Na altura, o financiamento da guerra era sustentado principalmente através de obrigações colocadas junto da própria população. Quando as necessidades de liquidez começaram a aumentar, a confederação tentou colocar novos montantes nos mercados europeus, tendo havido pouca aceitação por parte destes. Para ultrapassar a questão, foram desenhadas obrigações colateralizadas (garantidas) por algodão, o que quer dizer que, no limite, estes títulos poderiam ser trocados por esta matéria-prima. No entanto, com a tomada de Nova Orleães, para que a troca se pudesse realizar, um investidor teria de atravessar o bloqueio naval da União. Isto provocou uma queda no valor destes títulos, o que levou a que a Confederação tivesse a necessidade de começar a imprimir moeda para manter a sua capacidade de financiamento. Este aumento da massa monetária, mais uma vez, levou a que a inflação no Sul atingisse uns 4000%, enquanto que no Norte atingiu “apenas” 60%. Antes do final do conflito, a economia do Sul estava já completamente arrasada.
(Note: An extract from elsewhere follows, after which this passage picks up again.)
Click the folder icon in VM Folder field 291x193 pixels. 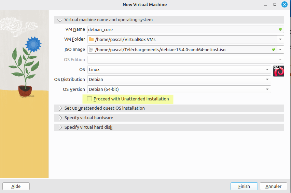point(91,39)
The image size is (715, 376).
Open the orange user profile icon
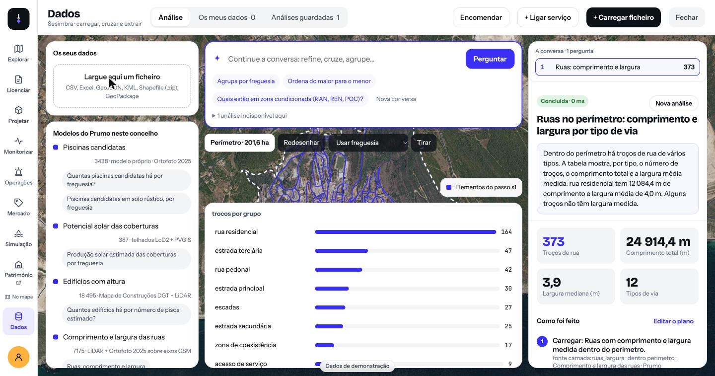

A “hubris” da classe política e dos banqueiros centrais nunca lhes permitiu ver aquilo que deveria ser simples para qualquer estudante de Economia. No fundo, é o que Friedrich Hayek escreveu no seu livro Arrogância fatal, publicado em 1988: “A curiosa missão da ciência económica é demonstrar aos homens o quão pouco eles sabem sobre aquilo que imaginam conseguir planear”. Mais especificamente, quer a Reserva Federal Americana quer o Banco Central Europeu foram criados com vista à estabilização económica e financeira. E aquilo que parece cada vez mais evidente é que boa parte das bolhas e crises das últimas décadas parece estar a ser criada por aqueles que deveriam fazer tudo para as evitar. Num século marcado pela proliferação de especialistas, o conhecimento da história e as lições que daí podemos retirar parecem não entrar nas considerações do poder de decisão das sociedades tecnocráticas. Talvez a economia seja demasiado importante para ser deixada nas mãos dos economistas.